Encargo: Extrae de forma literal el pasaje del texto sobre la criogenización que va entre "Sensu stricto, estaríamos" y "futuro la inmortalidad.", ambos incluidos.

Fragmento mostrado:
* * * * * * *

Por fin ha llegado el otoño, convocando
la lluvia sobre nuestros cristales. A partir de ahora, como la meteorología no
va a ayudarnos demasiado, me temo que el contumaz Aloysius se dejará caer con
mayor frecuencia por mi humilde morada. La otra tarde, sin ir más lejos, apareció
con un curioso folleto de una empresa dedicada a la criogenización, encargada
de exponer a personas o animales a condiciones de un frío tan intenso que
permitan preservar su cuerpo para reanimarlo en un futuro.
Sensu stricto, estaríamos hablando de una especie de resurrección,
pero en tiempos más propicios. Inicialmente, estas técnicas fueron proyectadas
para criopreservar a determinadas personas, generalmente multimillonarias y
desahuciadas por la medicina actual, a la espera de que los avances de la
ciencia permitieran obtener un tratamiento eficaz para sus enfermedades
incurables. Ciertamente, estaríamos ante un proceso de selección artificial de
algunos que, no resignándose al final de sus días, buscaran en el futuro la inmortalidad.

* * * * * * *

Entradas de datos extraídas

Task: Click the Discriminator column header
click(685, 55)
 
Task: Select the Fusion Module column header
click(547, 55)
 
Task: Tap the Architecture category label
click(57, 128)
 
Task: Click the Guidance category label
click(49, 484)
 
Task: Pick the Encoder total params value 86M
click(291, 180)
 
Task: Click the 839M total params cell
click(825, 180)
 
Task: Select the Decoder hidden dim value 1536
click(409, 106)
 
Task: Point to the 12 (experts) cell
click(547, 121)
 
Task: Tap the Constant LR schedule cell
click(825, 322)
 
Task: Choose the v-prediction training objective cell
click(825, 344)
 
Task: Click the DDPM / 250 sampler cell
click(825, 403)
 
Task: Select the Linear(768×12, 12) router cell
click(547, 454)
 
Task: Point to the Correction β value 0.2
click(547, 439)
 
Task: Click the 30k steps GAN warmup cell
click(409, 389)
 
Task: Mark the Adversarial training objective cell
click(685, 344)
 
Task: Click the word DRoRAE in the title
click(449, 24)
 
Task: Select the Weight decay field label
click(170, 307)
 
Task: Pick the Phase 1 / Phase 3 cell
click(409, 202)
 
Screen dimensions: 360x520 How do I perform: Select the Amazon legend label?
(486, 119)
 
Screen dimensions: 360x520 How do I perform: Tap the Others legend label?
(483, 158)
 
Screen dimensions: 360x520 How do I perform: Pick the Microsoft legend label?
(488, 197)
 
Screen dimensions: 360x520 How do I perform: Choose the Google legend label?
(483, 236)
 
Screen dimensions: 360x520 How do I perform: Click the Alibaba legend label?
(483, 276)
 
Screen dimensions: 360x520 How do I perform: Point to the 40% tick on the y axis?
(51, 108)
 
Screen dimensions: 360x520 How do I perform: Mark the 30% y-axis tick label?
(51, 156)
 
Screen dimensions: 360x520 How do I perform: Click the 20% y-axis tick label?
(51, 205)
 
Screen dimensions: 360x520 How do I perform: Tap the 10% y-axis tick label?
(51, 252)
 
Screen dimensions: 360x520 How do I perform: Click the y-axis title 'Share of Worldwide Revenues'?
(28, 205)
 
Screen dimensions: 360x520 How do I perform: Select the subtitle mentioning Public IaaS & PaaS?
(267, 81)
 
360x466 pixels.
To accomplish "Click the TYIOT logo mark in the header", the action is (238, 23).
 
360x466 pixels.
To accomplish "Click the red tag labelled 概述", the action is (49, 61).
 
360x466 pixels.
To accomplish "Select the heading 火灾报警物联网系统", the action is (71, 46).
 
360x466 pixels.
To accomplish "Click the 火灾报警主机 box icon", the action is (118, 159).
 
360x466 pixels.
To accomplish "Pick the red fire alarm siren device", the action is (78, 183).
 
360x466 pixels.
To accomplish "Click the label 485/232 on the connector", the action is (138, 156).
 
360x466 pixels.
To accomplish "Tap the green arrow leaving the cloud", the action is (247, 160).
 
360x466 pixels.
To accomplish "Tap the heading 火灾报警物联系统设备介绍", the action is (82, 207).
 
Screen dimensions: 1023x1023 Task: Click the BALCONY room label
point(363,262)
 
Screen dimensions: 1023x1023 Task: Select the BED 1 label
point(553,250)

* * * * * * *

Respuesta del ejercicio:
Sensu stricto, estaríamos hablando de una especie de resurrección,
pero en tiempos más propicios. Inicialmente, estas técnicas fueron proyectadas
para criopreservar a determinadas personas, generalmente multimillonarias y
desahuciadas por la medicina actual, a la espera de que los avances de la
ciencia permitieran obtener un tratamiento eficaz para sus enfermedades
incurables. Ciertamente, estaríamos ante un proceso de selección artificial de
algunos que, no resignándose al final de sus días, buscaran en el futuro la inmortalidad.